**Problem details**
I need an exact copy of the lines from the one containing "Viewport: 1172px width, 714px" through the end of the records, without any pictures.

--- Data in this exercise ---

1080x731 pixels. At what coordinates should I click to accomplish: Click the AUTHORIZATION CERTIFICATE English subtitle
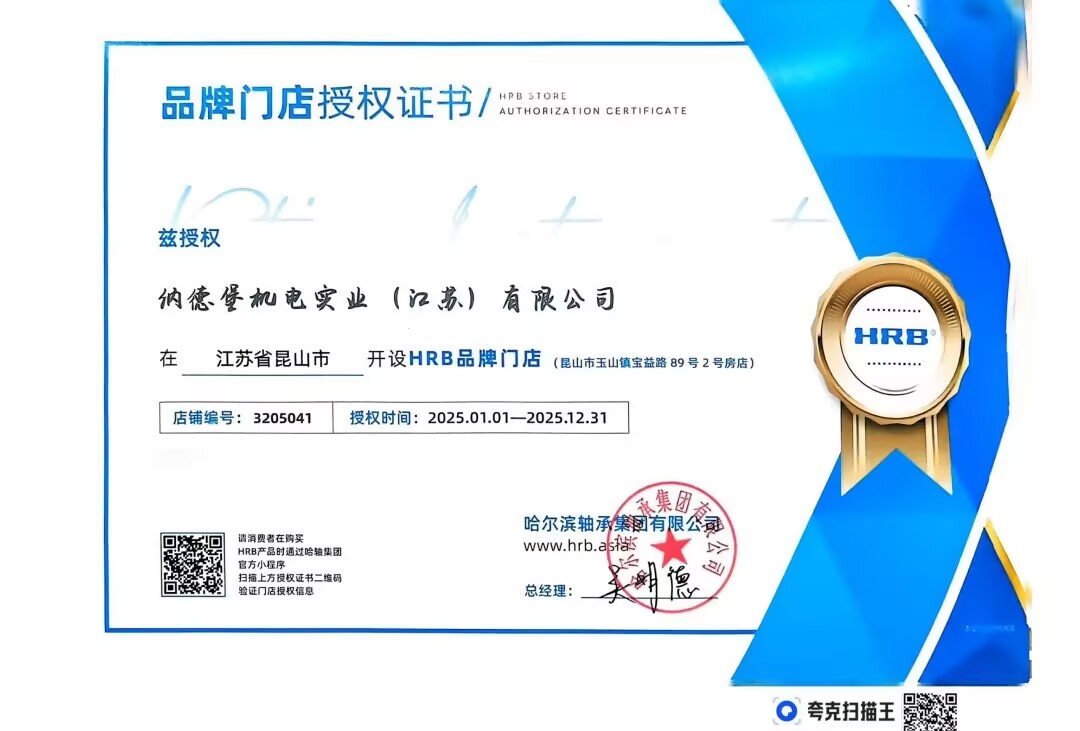[x=592, y=110]
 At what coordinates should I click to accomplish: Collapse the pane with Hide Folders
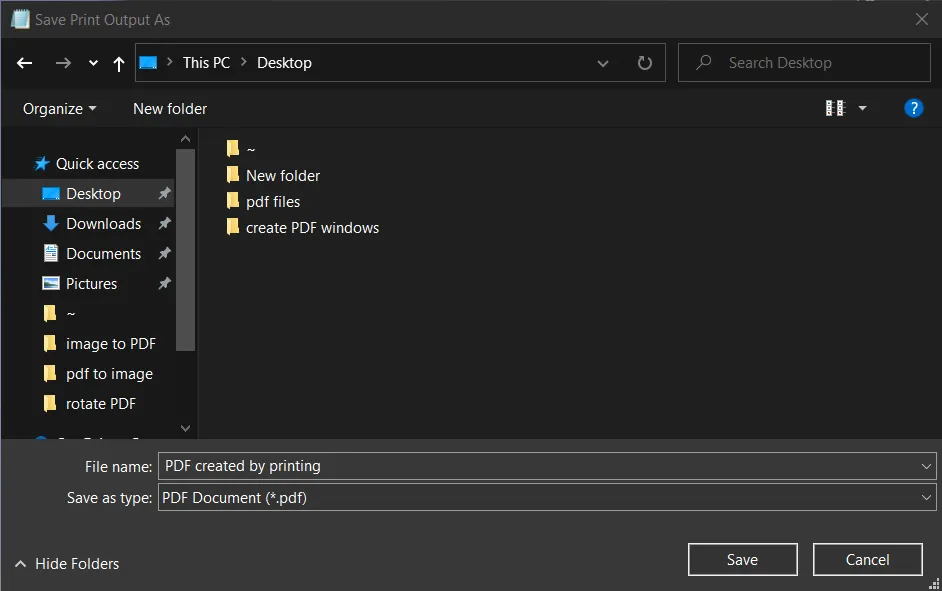point(67,564)
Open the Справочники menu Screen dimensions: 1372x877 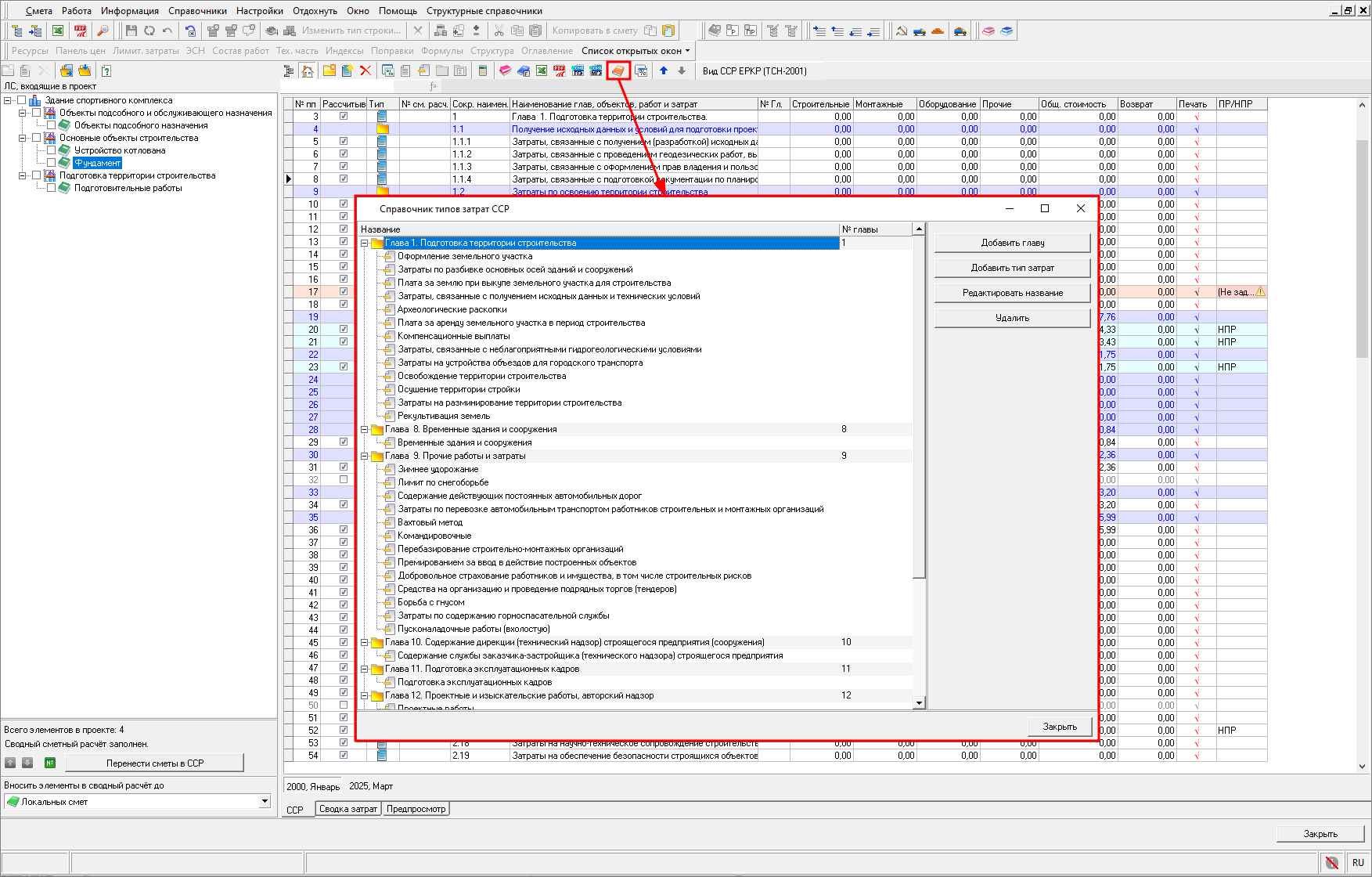197,11
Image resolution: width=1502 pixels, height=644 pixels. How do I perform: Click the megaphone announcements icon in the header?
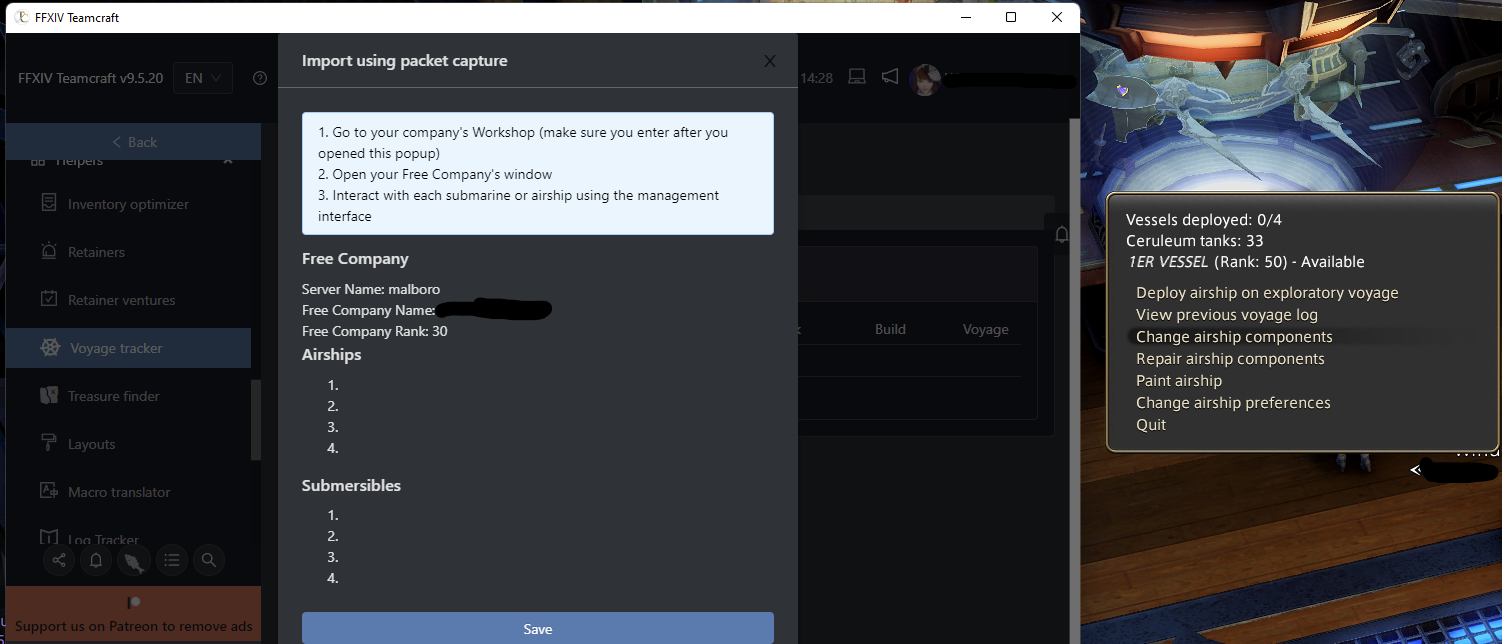(890, 75)
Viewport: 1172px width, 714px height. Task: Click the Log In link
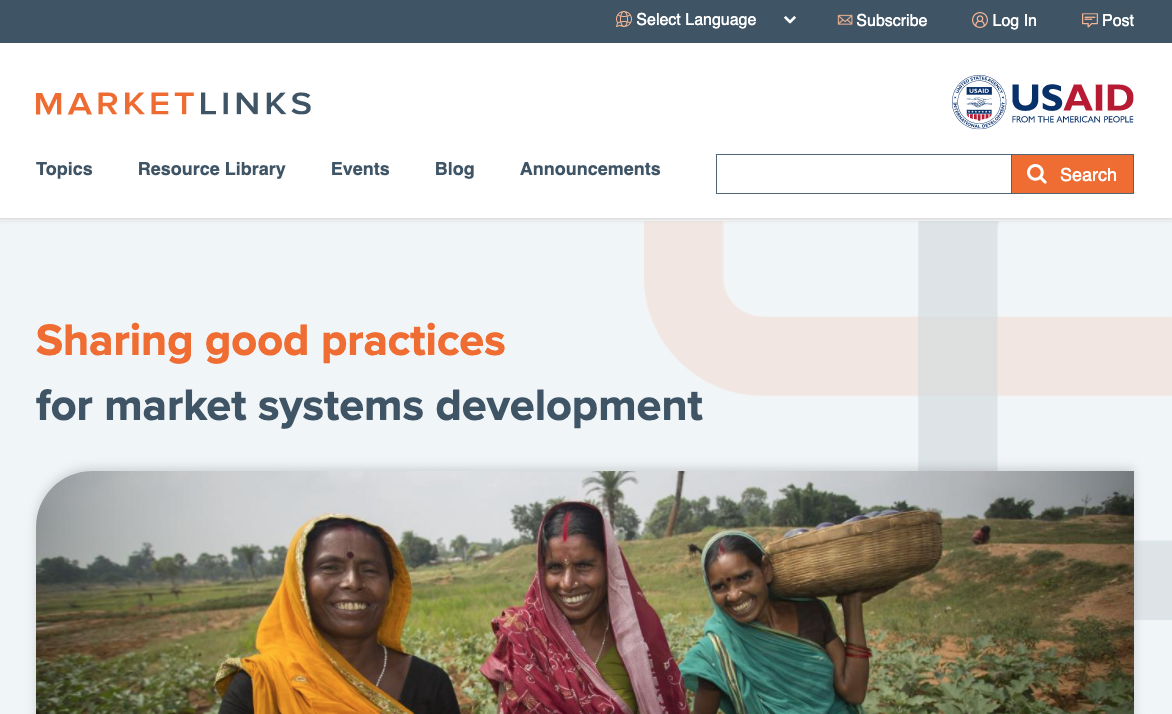click(1004, 20)
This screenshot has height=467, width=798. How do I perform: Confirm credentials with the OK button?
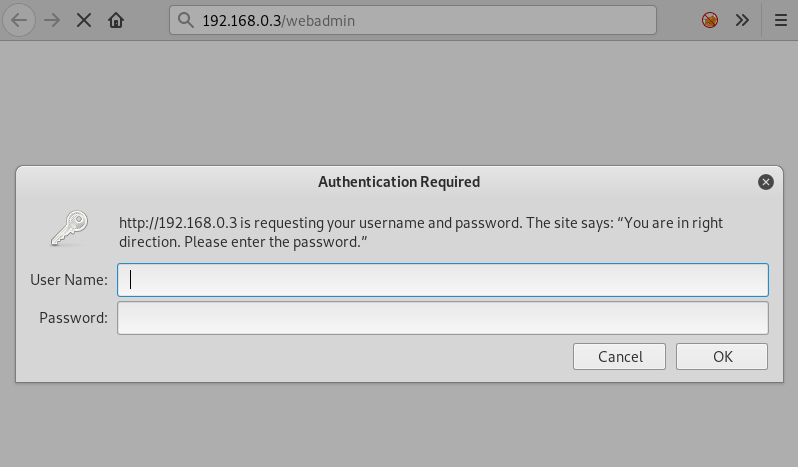tap(722, 357)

---

**Task result**
Viewport: 1172px width, 714px height. Task: Click the Log In link
click(1004, 20)
This screenshot has height=467, width=798. How do I perform: Confirm credentials with the OK button?
tap(722, 357)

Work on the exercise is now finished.